Sin embargo, para las generaciones que vivieron esos años de dictadura, represión y violencia, la memoria no es solo una carga, es un deber. Recordar es una forma de asegurar que los errores del pasado no se repitan. Y en esta paradoja entre el futuro y el pasado, se revela una verdad esencial sobre cómo el tiempo moldea nuestra percepción. Cuando somos jóvenes, pensamos en los lugares a los que queremos ir. Pero con el paso de los años, comenzamos a ser más conscientes de los lugares a los que no queremos volver.
Este contraste generacional no es simplemente una brecha de experiencias, sino una tensión que define la manera en que las sociedades se reconstruyen después del trauma. Las generaciones mayores, marcadas por el recuerdo, miran al futuro con la cautela que solo puede venir de haber vivido en carne propia las consecuencias de las decisiones colectivas. Saben que el entusiasmo de las nuevas generaciones, aunque necesario, puede producir dramas cuando no se ancla en una comprensión crítica del pasado. Para ellos, la memoria es un ancla, no para detener el barco, sino para evitar que naufrague de nuevo.

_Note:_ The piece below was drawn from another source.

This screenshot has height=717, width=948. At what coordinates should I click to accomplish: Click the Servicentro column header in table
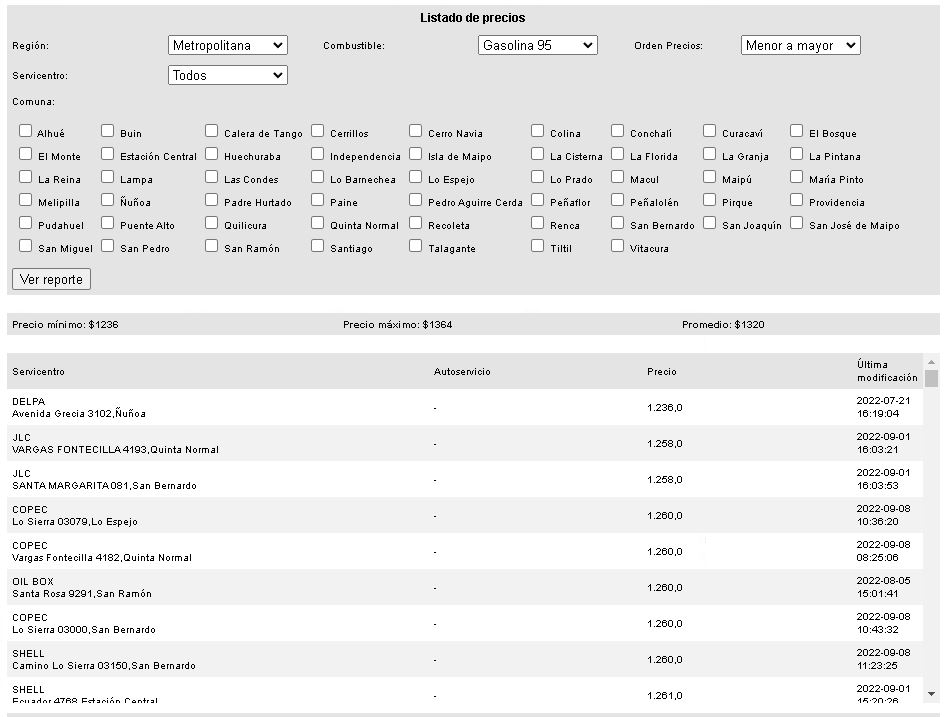click(x=38, y=372)
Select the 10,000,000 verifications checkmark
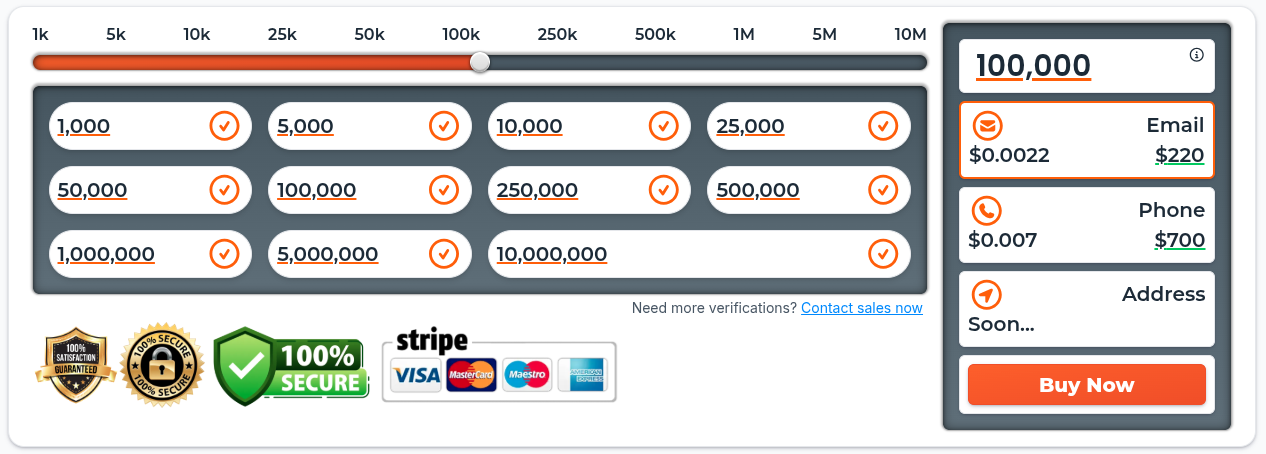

Las generaciones jóvenes, por otro lado, ven el pasado como una lección, pero no como una barrera. Para ellos, imaginar el futuro no requiere aferrarse a los fantasmas del ayer, sino liberarse de ellos. Y es aquí donde surge la tensión: ¿cómo construir un futuro sin repetir errores si no se está dispuesto a mirar de frente lo que salió mal? ¿Cómo recordar sin quedar atrapado en el dolor, y cómo avanzar sin olvidar?

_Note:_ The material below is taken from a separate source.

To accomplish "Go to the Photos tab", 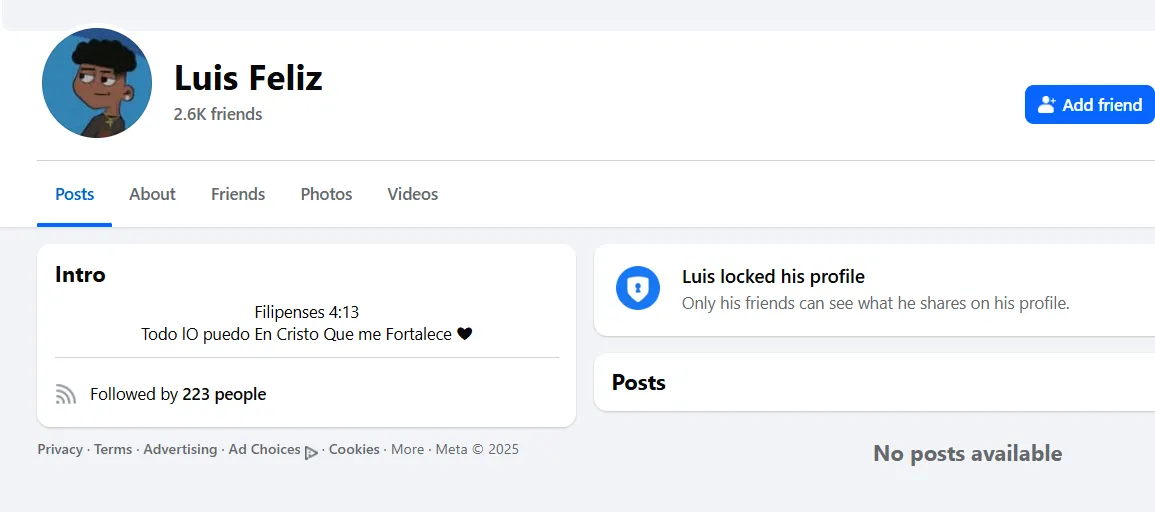I will pos(326,194).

En esta tensión está la clave para un diálogo generacional más fructífero. Los jóvenes tienen razón al imaginar un futuro lleno de posibilidades, pero necesitan de aquellos que ya han transitado caminos difíciles. Los mayores, por su parte, deben recordar que no toda precaución es una limitación, y que el impulso de los jóvenes no siempre es ceguera, sino a veces la energía necesaria para abrir nuevas rutas.
Chile, en su diálogo sobre el 11 de septiembre, no puede permitirse el lujo de olvidar. Pero tampoco puede permitirse el lujo de quedar paralizado por el pasado. Las generaciones que recuerdan deben encontrar la forma de transmitir ese recuerdo no como una carga, sino como una enseñanza viva, una brújula que oriente hacia el futuro sin repetir los errores de antaño. Y los jóvenes, en su entusiasmo por lo que está por venir, deben estar dispuestos a escuchar las advertencias de quienes ya han pasado por la tormenta.

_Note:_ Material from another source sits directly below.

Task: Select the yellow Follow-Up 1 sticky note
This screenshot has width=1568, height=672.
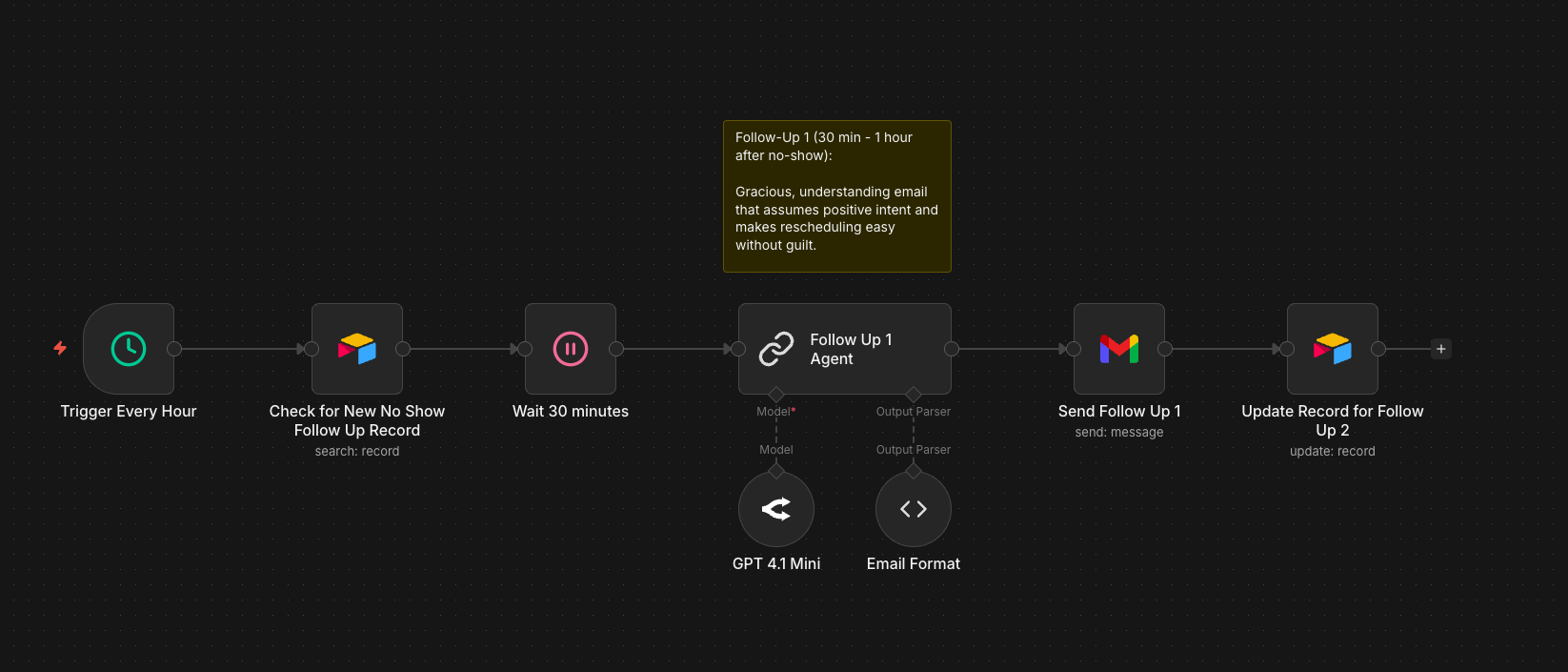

La historia, en definitiva, es un diálogo entre el pasado y el futuro, entre el deseo de avanzar y el temor de repetir los errores. Es en ese diálogo donde Chile debe encontrar su camino, un camino que respete tanto la memoria como la promesa de un futuro diferente. Al final del día, no se trata solo de mirar a dónde queremos ir, sino de ser conscientes de los lugares a los que, colectivamente, no podemos permitirnos regresar.